Jak zauważył, analizy rynkowe wskazują, że „wkład eksportu netto jest wyższy niż wynikałoby to z wcześniejszych danych GUS i NBP na temat handlu międzynarodowego”.
Samo tempo wzrostu inwestycji było na satysfakcjonującym poziomie: 6,7 proc. rok do roku – ale większym powodem do optymizmu jest - utrzymujący się na poziomie z III kw. ub.r. - wkład inwestycji we wzrost gospodarczy - podał Kwieciński.
Zarówno w III, jak i IV kwartale inwestycje przyniosły około 1,7 p. proc. wzrostu PKB - czyli około 1/3 tego wzrostu. Ich wkład we wzrost PKB był około dwukrotnie wyższy niż w I i II kwartale 2018 r. - podał.
Kwieciński odniósł się także do do perspektyw na 2019 r.

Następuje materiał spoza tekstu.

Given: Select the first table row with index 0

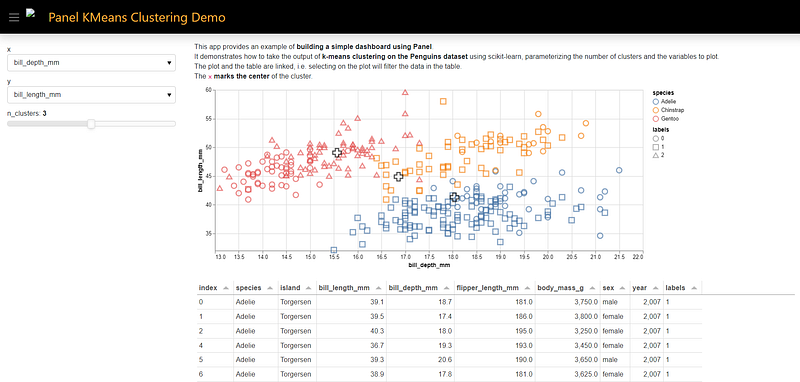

Prawdopodobne jest, że już w I kwartale br. gospodarka znajdzie się na ścieżce wzrostu na poziomie ok. 4 proc. r/r lub nawet nieco więcej. Istotna dla perspektyw wzrostu gospodarczego będzie skala nakładów inwestycyjnych w gospodarce narodowej, w tym inwestycji publicznych, które w 2018 r, wniosły znaczący wkład we wzrost nakładów inwestycyjnych w gospodarce - podał.
Z punktu widzenia dynamiki wzrostu należy też zwrócić uwagę na zapowiedziany przez rząd pakiet rozwiązań fiskalnych stymulujących dochody rozporządzalne gospodarstw domowych, a tym samym konsumpcję prywatną - przypomniał minister.
To powinno w znaczącym stopniu zrównoważyć oddziaływanie niekorzystnych sygnałów płynących z głównie z otoczenia zewnętrznego gospodarki, na które składają się między innymi słabe tempo wzrostu w strefie euro czy ewentualność +nieuporządkowanego+ Brexitu. Dlatego w całym 2019 roku prawdopodobne jest osiągnięcie wzrostu PKB na poziomie 4 proc. lub nawet trochę powyżej - podsumował Kwieciński.